Holland’s film is particularly taken with that old image of the heroic journalist in a deceitful world. Indeed, that fondness proves infectious in the first act as she teases out the tragedies to come while offering much to admire in Jones’ globe-hopping newspaperman swagger. It is amazing to think of an era when state radio reports from Moscow were taken as fact but such were the times and Holland makes great use of this world of uncertainty and subterfuge, effectively sending her earnest hero down the rabbit hole. It’s upon Jones’ arrival in Moscow that we meet New York Times reporter Peter Duranty (a reliably greasy Peter Sarsgaard) and a love interest named Ada (Vanessa Kirby).

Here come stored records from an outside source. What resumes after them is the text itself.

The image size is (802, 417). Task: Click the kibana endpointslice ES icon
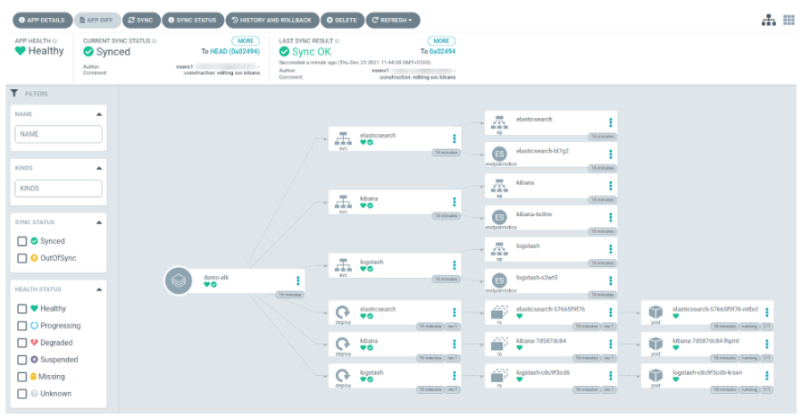499,216
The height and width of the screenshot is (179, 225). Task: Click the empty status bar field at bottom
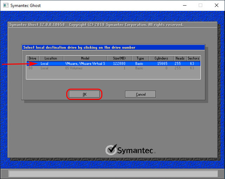pos(113,174)
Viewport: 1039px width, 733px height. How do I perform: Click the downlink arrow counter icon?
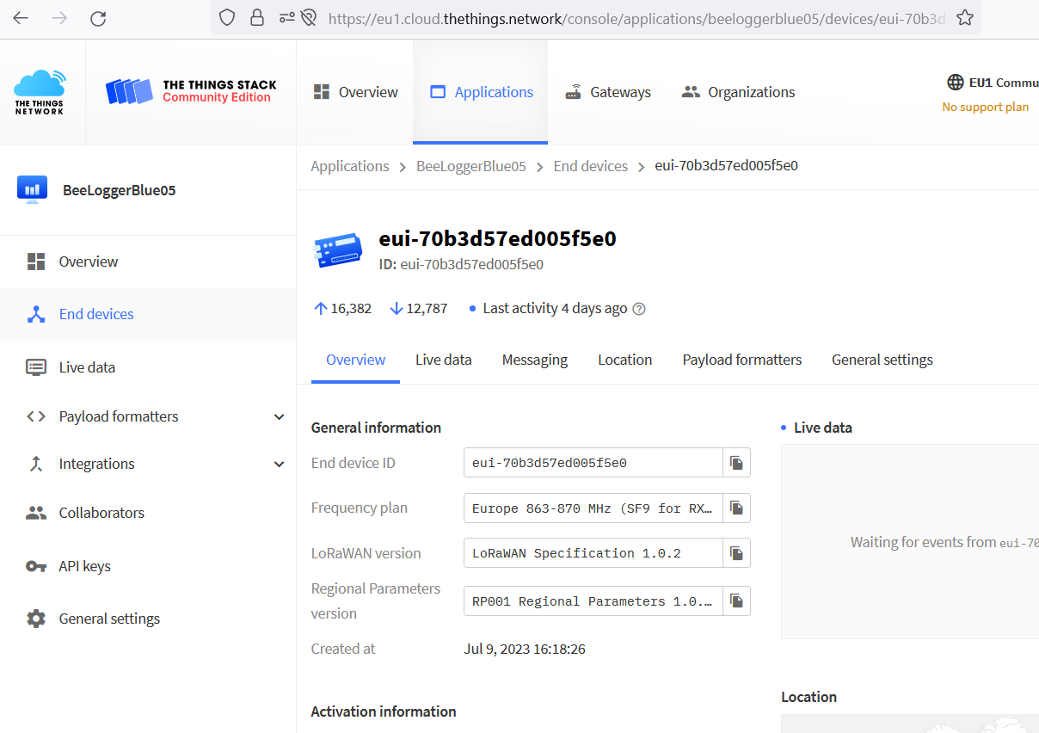click(x=396, y=307)
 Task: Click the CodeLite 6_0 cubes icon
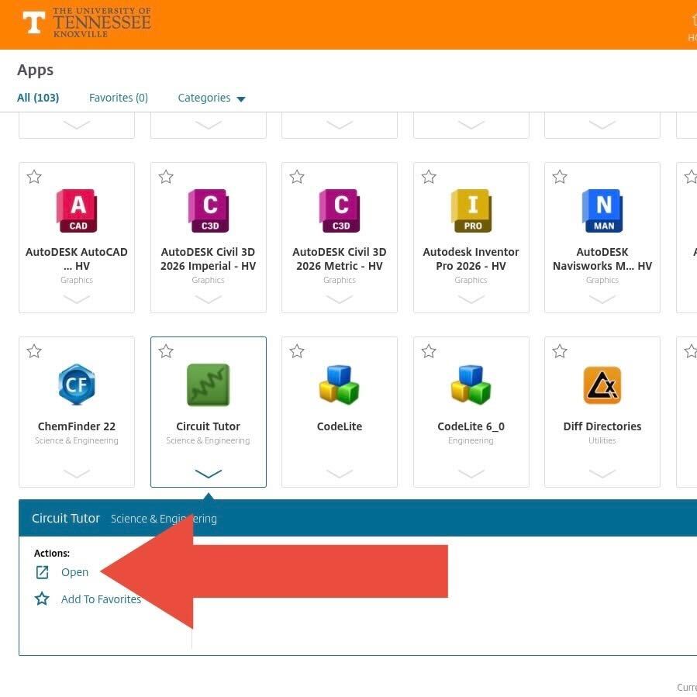coord(471,385)
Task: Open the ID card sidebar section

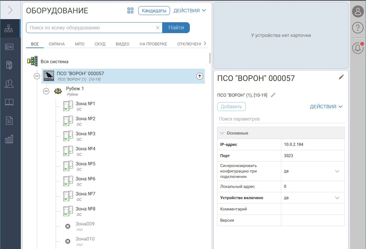Action: tap(9, 47)
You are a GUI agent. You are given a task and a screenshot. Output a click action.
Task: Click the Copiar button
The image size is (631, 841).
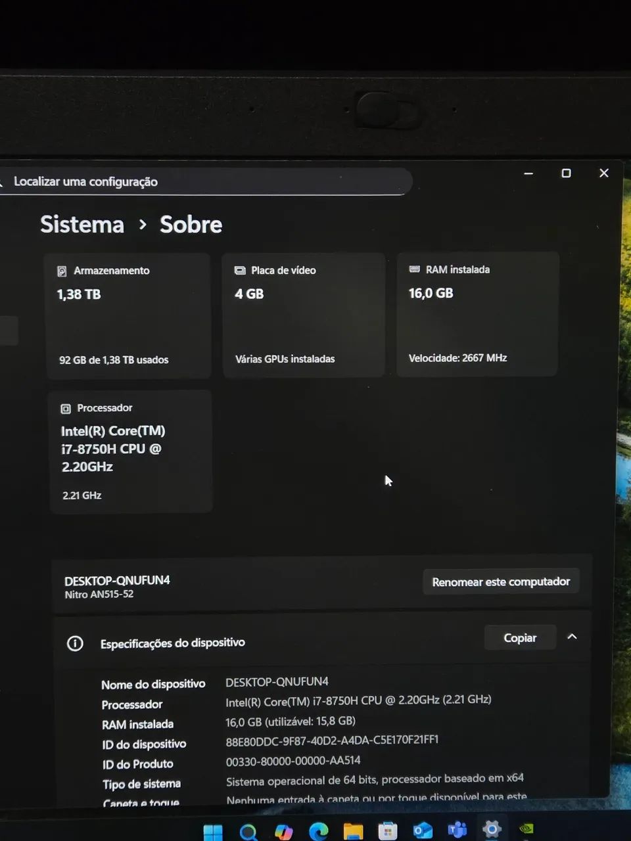pyautogui.click(x=520, y=638)
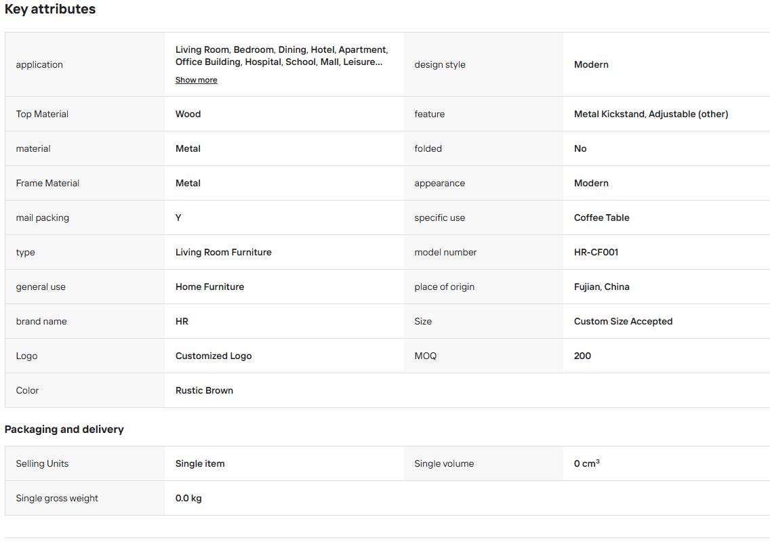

It’s here, however, that the film’s forward momentum begins to sag with Holland’s diversions into Duranty’s world of opium and orgies, as well as Jones and Ada’s romance, proving superfluous at best. The director’s additional decision to cut back and forth to a young George Orwell (who is said to have been inspired by the Welshman’s writing) banging out Animal Farm on a typewriter not only takes further wind out of the narrative, in the context it comes off as vaguely trite. The less said of the heroic, amiable characterizations she offers of Lloyd George and William Randolph Hearst the more we can move on with our lives.
Holland’s film does eventually get to the horrors for which Jones’ name became associated and they are shown in a sufficiently disorientating and dystopian light. At 20 or so of a 140-minute film, however, they are something of an afterthought. Holland is more concerned with the character of Jones and the fake news angle of Duranty’s reporting in Moscow. The film does get at something here with regards to the acceptance and willful blindsiding of tragedy in service of a greater ideal. Or as Sarsgaard’s Pulitzer Prize-winning journalist so eloquently puts it: “You can’t make an omelette without breaking eggs”.